It might have been supposed that the Fontaine experiment would have deterred others from trying such an expensive experiment again; but when an amateur gets seized with the malady for designing a locomotive of an entirely new pattern, he generally produces something startling.

In 1887 The Holman Locomotive Company had built in Philadelphia the locomotive illustrated in Fig. 12. It was immediately assailed by practical railroad men and others for my opinion of this, the latest monstrosity. I had not seen even a picture of the engine, but descriptions were freely written. My opinion, expressed in LOCOMOTIVE ENGINEERING, was: "It is a humbug. It is sound engineering to hold that every piece added to a machine, after it has reached the practical stage, is a source of weakness. A triple set of wheels under a locomotive would be proposed only by one who is densely ignorant of mechanics."

Next notice in the same paper reads: "There appears to have been some method in the madness of the parties who got out the absurd Holman locomotive.

"They are advertising in Philadelphia papers that a company has been formed to sell this kind of locomotive, the capital stock being $10,000,000. They offer to sell the stock for $25 a share, the par value being $100. They make the claim that this sort of engine is destined to be the locomotive of the future."

Next notice, also in the same paper, reads: "The parties exploiting the Holman locomotive are advertising their stock in numerous newspapers, and claiming that the invention is certain to come rapidly into general use. The effect of that has been that numerous letters have come to us asking our opinion of the thing. We gave a general answer, the first paragraph of which reads:
"When we first heard of the Holman locomotive we supposed that it was the invention of some harmless crank who did not understand the elementary principles of mechanics, but we now believe that it has been, since its inception, an ostentatious machine designed to allure unwary capitalists into an investment which will be of the same real value as throwing gold coin over Niagara Falls."'

The engine was run a few trips on a straight railroad in New Jersey, which was used merely as a stimulant to stock selling. Unfortunately many people with limited savings were allured, into investing their hard earned money in this swindle, and they might as well have given it to a highway robber.

One painful case that was pushed to my attention will illustrate the danger of taking stock in things recommended by friends. Mrs. Marion French had sufficient money in United States bonds to produce her an income of $570 a year. Some idiotic friend advised her to invest in the Holman Locomotive Company's Stock, assuring her that she would more than double her income without risk. Our washerwoman never loses a chance to ask me when the Holman Locomotive Company will begin paying dividends.

The Austrian Duplex.

======

In the passage about the Holman locomotive, translate this sentence into Spanish: "They offer to sell the stock for $25 a share, the par value being $100."

Supplied entries:

======

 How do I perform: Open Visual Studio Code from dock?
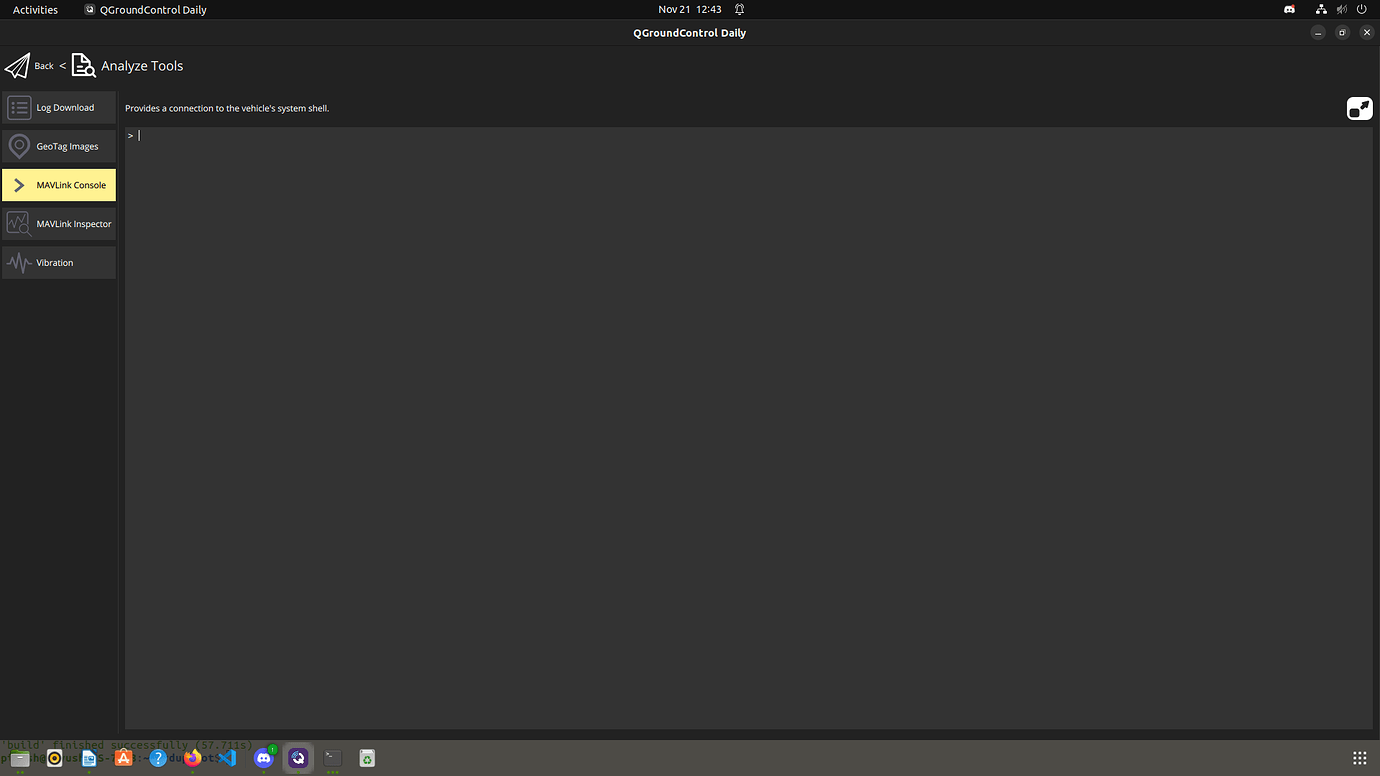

======

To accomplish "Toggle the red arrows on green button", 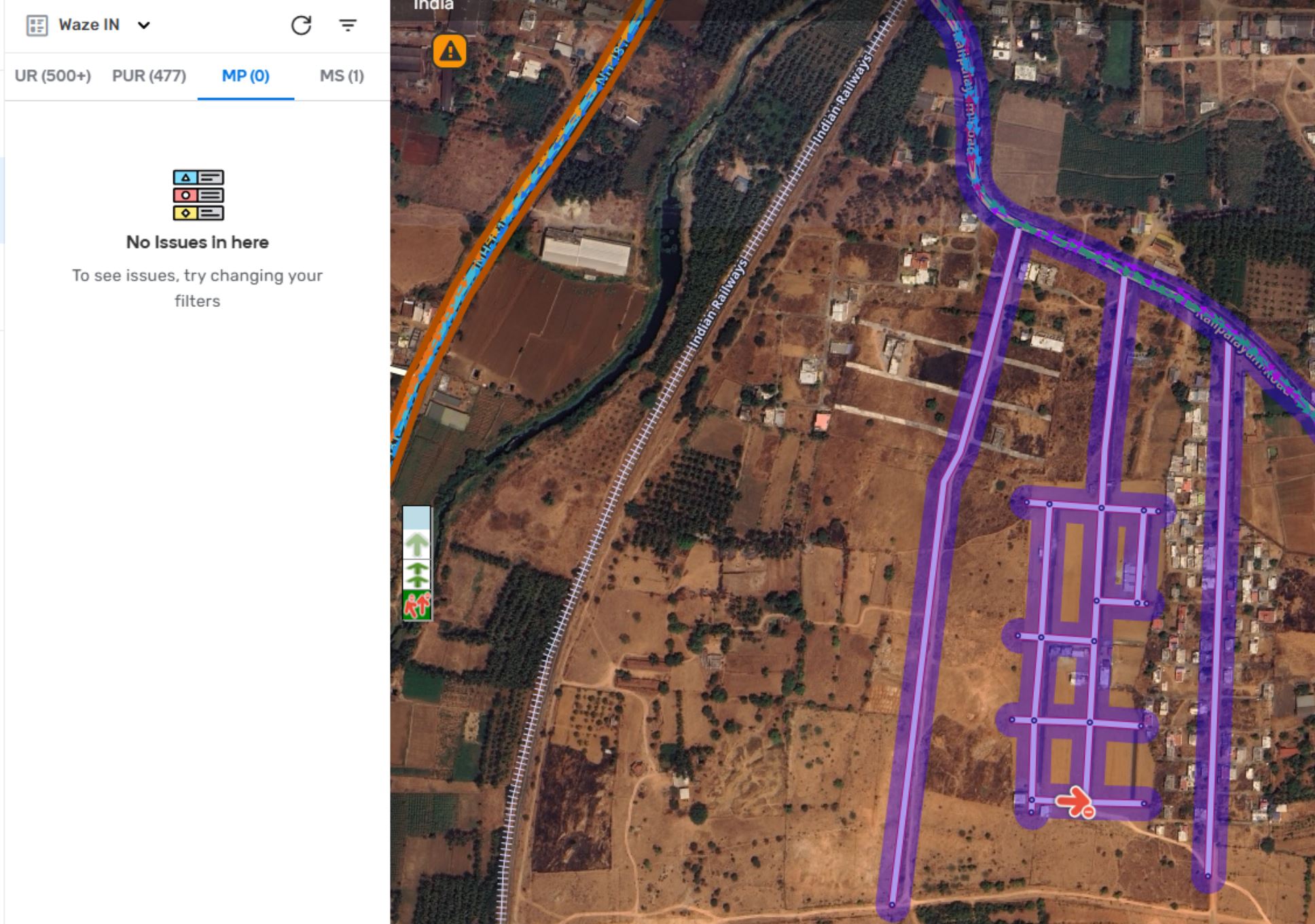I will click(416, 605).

======

Solution to the exercise:
Ofrecen vender las acciones a $25 cada una, con un valor nominal de $100.